Pero junto a las virtudes notables del montaje de Pedro Chaskel, de la actuación extraordinaria de Nelson Villagra y del tema mismo, lo que sigue conmoviendo de la película es la inigualable fusión entre el documento y la narración, que la hacen ser, aunque nos pese, el más contundente testimonio de nuestras peores insuficiencias y de nuestras mayores esperanzas. Ya nunca podremos negar aquello que fuimos, aunque seamos más ricos, desarrollados y tecnológicos. Aunque nos hayamos vuelto serios y aunque las instituciones funcionen desde ahora y para siempre, El Chacal será la contundente verificación de lo que fuimos.

Sin embargo el tiempo no ha pasado en vano por la película y ciertos elementos del relato se ven muy fechados.

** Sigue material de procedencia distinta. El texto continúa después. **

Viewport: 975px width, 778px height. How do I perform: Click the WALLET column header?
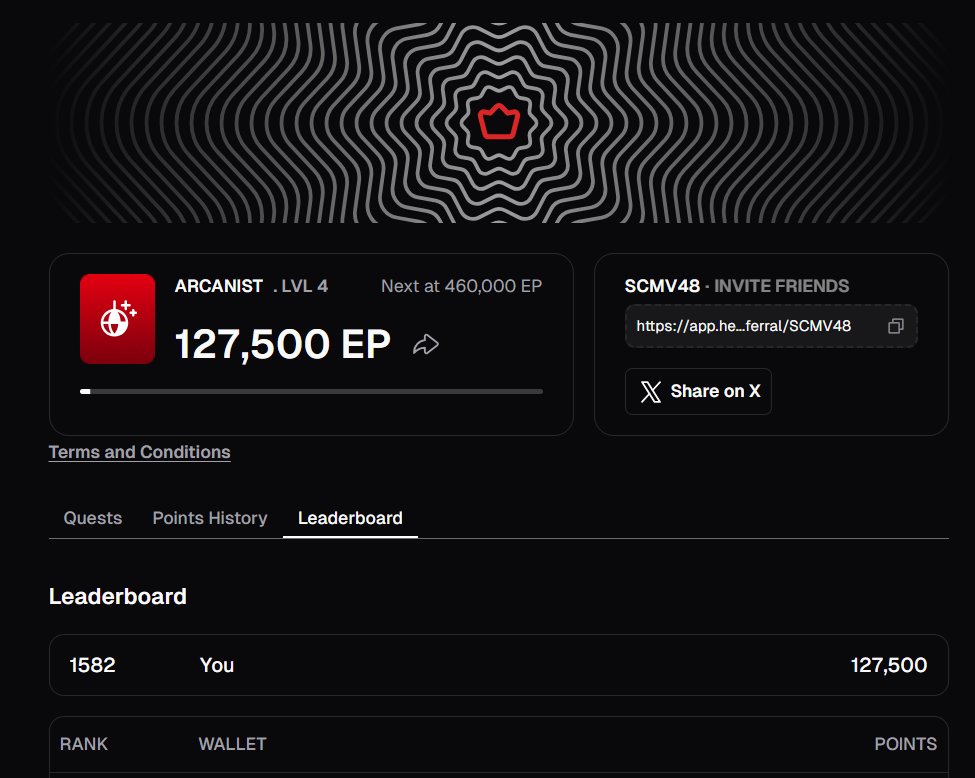[x=233, y=744]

El personaje del sacerdote se quedó en la caricatura del “inútil bien intencionado” con que se solía ver a la Iglesia Católica antes de la dictadura. El periodista sale un poco mejor parado, pero resulta unidimensional como personaje, como también el juez.

Simplificaciones varias abundan y se encarnan con evidencia en la imperfección estructural del relato, en sus ripios rítmicos y una manifiesta tentación hacia la pura tesis política, que se asoma en la segunda parte de la película. Pero nada de eso ha impedido que siga siendo tan estremecedora como lo ha sido desde el día de su estreno. Probablemente hasta sus defectos sean la expresión más sincera de nuestra identidad cultural. Y que eso se contenga en una película no es poco decir en Chile.